Pour son cinquième anniversaire, la collection 1 000 Feuilles n’a jamais aussi bien porté son nom qu’à l’occasion de la parution de cet impressionnant
album de mille pages et de dix mille cases. Un pavé, c’est réellement ce que le lecteur tient dans ses mains. Un exercice de style qui se révèle, dès la lecture de ses premières pages, aussi abordable que prenant.
Deux infectes, Tipôme et Bumble, sorte de gros insectes, recueillent une étrange créature sur une plage : un naufragé inanimé au physique canin nommé Topuf. Il n’est clairement pas originaire de l’endroit, vu son allure et sa pilosité exacerbée. Parti de chez lui à la recherche d’un nouveau continent, il voyageait sur un navire qui a fait naufrage. Cette Terra Incognita, il l’a découverte, mais sa joie est de courte durée car il a perdu son fils lorsque le bateau a sombré.
Une prophétie circule depuis des générations sur ce continent inconnu ; elle dit qu’un étranger arrivera par la mer et changera tout sur Oudropa. Elle ne courait pas le risque d’être réalisée jusqu’à ce jour : des rochers coupant comme des scalpels et des poissons carnivores géants gardent la plage empêchant les arrivées comme les départs.
Topuf serait-il l’élu ? Son futur définira-t-il les changements qui doivent avoir lieu en ce monde ? Il n’en a franchement rien à faire.

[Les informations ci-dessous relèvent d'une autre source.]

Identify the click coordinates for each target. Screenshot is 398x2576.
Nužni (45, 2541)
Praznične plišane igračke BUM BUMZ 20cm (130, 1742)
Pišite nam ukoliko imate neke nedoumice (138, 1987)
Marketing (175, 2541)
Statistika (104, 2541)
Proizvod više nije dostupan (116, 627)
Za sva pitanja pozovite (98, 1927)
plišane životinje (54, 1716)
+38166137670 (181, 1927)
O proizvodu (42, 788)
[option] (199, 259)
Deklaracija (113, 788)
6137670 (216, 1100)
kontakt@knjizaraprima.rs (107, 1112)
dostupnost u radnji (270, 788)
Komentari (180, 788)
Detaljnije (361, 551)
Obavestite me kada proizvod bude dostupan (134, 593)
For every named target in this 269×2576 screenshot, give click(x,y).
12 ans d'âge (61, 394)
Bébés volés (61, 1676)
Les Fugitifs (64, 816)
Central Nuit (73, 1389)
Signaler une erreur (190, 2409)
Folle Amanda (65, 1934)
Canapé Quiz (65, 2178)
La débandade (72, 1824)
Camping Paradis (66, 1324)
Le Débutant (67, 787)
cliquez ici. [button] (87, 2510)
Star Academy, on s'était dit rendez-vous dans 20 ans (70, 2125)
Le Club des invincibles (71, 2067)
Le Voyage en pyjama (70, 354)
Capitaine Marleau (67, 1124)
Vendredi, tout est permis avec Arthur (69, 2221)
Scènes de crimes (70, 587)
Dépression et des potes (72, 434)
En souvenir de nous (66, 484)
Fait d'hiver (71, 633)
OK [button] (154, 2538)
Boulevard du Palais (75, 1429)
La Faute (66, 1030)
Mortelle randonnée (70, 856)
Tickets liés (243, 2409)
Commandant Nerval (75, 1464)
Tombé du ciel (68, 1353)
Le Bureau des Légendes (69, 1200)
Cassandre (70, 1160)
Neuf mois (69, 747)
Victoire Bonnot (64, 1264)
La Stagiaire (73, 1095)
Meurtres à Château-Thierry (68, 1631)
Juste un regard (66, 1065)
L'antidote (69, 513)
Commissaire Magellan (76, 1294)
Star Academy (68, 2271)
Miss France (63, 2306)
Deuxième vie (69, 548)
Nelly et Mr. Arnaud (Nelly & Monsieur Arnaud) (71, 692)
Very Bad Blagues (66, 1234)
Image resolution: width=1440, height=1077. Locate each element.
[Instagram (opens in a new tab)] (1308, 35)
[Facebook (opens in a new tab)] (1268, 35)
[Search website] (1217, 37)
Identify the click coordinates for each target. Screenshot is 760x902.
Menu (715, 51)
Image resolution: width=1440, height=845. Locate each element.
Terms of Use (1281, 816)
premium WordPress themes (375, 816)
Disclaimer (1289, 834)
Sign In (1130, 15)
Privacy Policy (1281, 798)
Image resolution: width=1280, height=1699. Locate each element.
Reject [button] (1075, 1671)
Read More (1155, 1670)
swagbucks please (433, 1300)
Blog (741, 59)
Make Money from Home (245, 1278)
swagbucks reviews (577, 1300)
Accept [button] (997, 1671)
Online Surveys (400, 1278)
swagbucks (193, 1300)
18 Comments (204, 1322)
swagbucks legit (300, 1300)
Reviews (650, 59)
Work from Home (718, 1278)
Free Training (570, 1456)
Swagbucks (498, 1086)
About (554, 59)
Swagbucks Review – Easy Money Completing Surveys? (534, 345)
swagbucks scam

Désespéré et revêche, il ne souhaite que retrouver son fils. Mais ses sauveurs, surtout Tipôme, le moins froussard des deux, lui promettent de l’aider à chercher son fils tout en se rendant vers le pied de la Pire-Aînée. Cette montagne, la plus haute de l’île-continent, située à l’autre bout d’un pays traversé par tous les climats et tous les paysages, serait l’endroit où la prophétie doit s’accomplir.
Un long voyage en forme d’épopée drolatique et lyrique démarre, semé d’embûches et de rencontres plus ou moins agréables. Traversant des jungles et des jardins, se frottant à des créatures accueillantes ou hideuses, nos deux héros vont lutter contre leurs tourments et leurs peurs et juguler les appétits de pouvoir de certains. Un périple rocambolesque qui n’en finit pas de rebondir.
Cette aventure ne sera pas de tout repos, car la possible arrivée de l’élu s’est diffusée sur tout le continent et des milliers d’infectes, la race à laquelle appartiennent Tipôme et Bumble, suivent leur leader pour assister à la réalisation de l’oracle.
Marquée par une inventivité qui semble sans borne et une maîtrise narrative certaine, que ce soit dans la construction scénaristique ou dans le découpage, ce pavé dans l’aventure est un essai converti.
L’auteur, fan d’un certain Raymond Macherot, est très inspiré dans ces illustrations animalières, ses personnages ont des caractéristiques psychologiques proches de celles dont le maître affublait ses héros. Le tout au milieu de considérations vitales qui n’alourdissent pas le récit.
Le sentiment de monstruosité par rapport à la taille de l’album est étonnamment relayé par un bestiaire drôle et naïf qui viendra agrémenter les hardies divagations des différents personnages. Doté d’une imagination fertile, David De Thuin joue de l’anthropomorphisme et invoque des créatures des plus étranges aux plus improbables. Cela alimente un univers inquiétant où la menace est toujours présente, des personnages toujours en prise sur le récit, ne laissant pas une minute de répit au lecteur et aucune faille pour sortir de l’histoire.
Malgré ces mille pages, la lecture de cet album n’est jamais rébarbative grâce à une structure assez simple qui fonctionne de façon circulaire. Des groupes de héros sont répartis sur ce continent étrange et doivent tous, pour une raison ou pour une autre, se retrouver au sommet de la Pire-Ainée, cette montagne sacralisée où personne ne monte jamais.
Pour ce faire, David De Thuin organise les opérations en combinant presque aléatoirement et en écho une structure où un nouvel arrivant va permettre de régler le problème du groupe grâce à une capacité personnelle ce qui va permettre d’enchaîner sur un autre groupe et ainsi de suite. C’est facile à lire et surtout efficace, avec à la clé un gain de vitalité surprenant le lecteur jusqu’à la dernière page.
Avec son dessin qui va toujours à l’essentiel, proche de celui de Bouzard par exemple, sans pour autant omettre de donner un fond et un contexte même esquissés à son récit, l’auteur semble mettre sur le papier ce qui lui passe par la tête, ce qui dans cette aventure est une vertu, un don de l’immédiateté qui permet d’être pris par cette fable presque enfantine mais jamais simpliste grâce à la variété des ingrédients qui y sont intégrés.
Truffé de discrètes références et sans temps mort, ce récit picaresque est sans nul doute un des événements BD de ce début d’année par son ampleur et son ambition.